But otherwise, on the whole it works better than Harlin’s (which I also think gets more shit than it deserves). It’s slow, sure, but it’s the good kind of slow that draws you in. Luckily, the danger is kept largely away from Merrin, putting instead Father Francis (played by the Zach Gilford-y Gabriel Mann here, in Harlin’s the role was recast) in harm’s way when shit hits the fan. Since the series has so many characters of equal importance, it’s not a “given” that the character will die simply because he wasn’t around for any of the sequels (as opposed to say, Qui Gon Jinn), and thus his fate is not sealed by our knowledge of what comes “later”.

It’s interesting to see how the films share certain, almost random similarities. The colonel guy’s scenes are all completely different, yet he still has a butterfly collection. And the odd bit of dialogue heard here found its way into Harlin’s version; the lines about the date in which the church was built (and subsequently covered) are almost verbatim in the two films. And they both have shitty CGI hyenas (so stop blaming Harlin for those!).

Despite all the superfluous changes (plotwise, and even structurally, the movies are a lot more alike than I expected, and I suspect if Mann was around for the reshoots, there would have been a lot more of Schrader’s footage in the Harlin version), the biggest is actually Stellan Skarsgard’s performance. Here he is genuinely acting, and doing a good job playing a man without direction or faith. In Harlin’s, whether it was an acting choice, a lack of discipline from Harlin, or simple disgruntled behavior, he just seems like an asshole. There’s a great scene here in which Father Francis admonishes him for trying to spread his lack of faith to others, and also a key moment when someone presents him with the age-old argument against God/Jesus: “Would such a great god allow this to happen?” and he simply mutters “Yes.” It’s good stuff, and while I admit to zoning out at times (on both films) I don’t recall anything that powerful in the Harlin film. And even if it was there, Skarsgard simply didn’t deliver the same way. Basically, the whole “priest has to regain his faith” story, used in a lot of movies (particularly horror) seemed a lot less generic in this version.
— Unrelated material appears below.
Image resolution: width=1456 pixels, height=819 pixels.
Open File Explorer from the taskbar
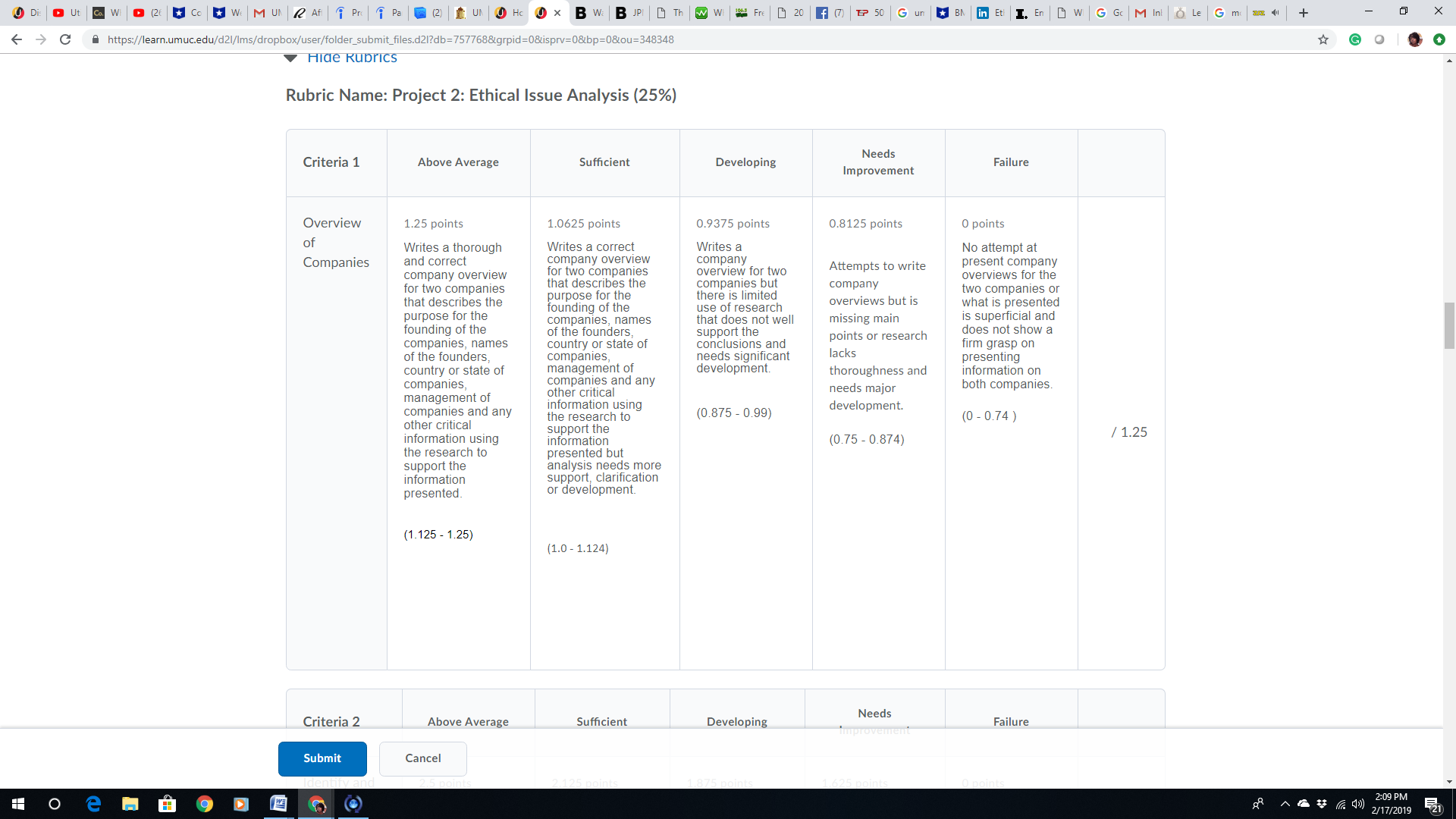[x=130, y=805]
And there are still some decent scary moments. I particularly like when Merrin is finally doing the exorcism and the demon just sort of glides behind him, in and out of frame. Also, there are more genuinely horrific moments here; the kid being torn apart by hyenas in the Harlin version was more funny than anything, but I sure as hell didn’t laugh when one of the native guys wipes out a classroom of children in an attempt to keep “Jesus” from spreading in this one.

Now I basically wish I saw the film in production order (I watched Harlin’s cut first for the dumbest excuse ever – it was shorter. By three lousy minutes. Yeah, not too much of a good judgment caller), as the effectiveness of the story (still minor compared to Friedkin’s film) was dulled by watching a subpar version first. If you’ve never seen either, please start with Schrader’s.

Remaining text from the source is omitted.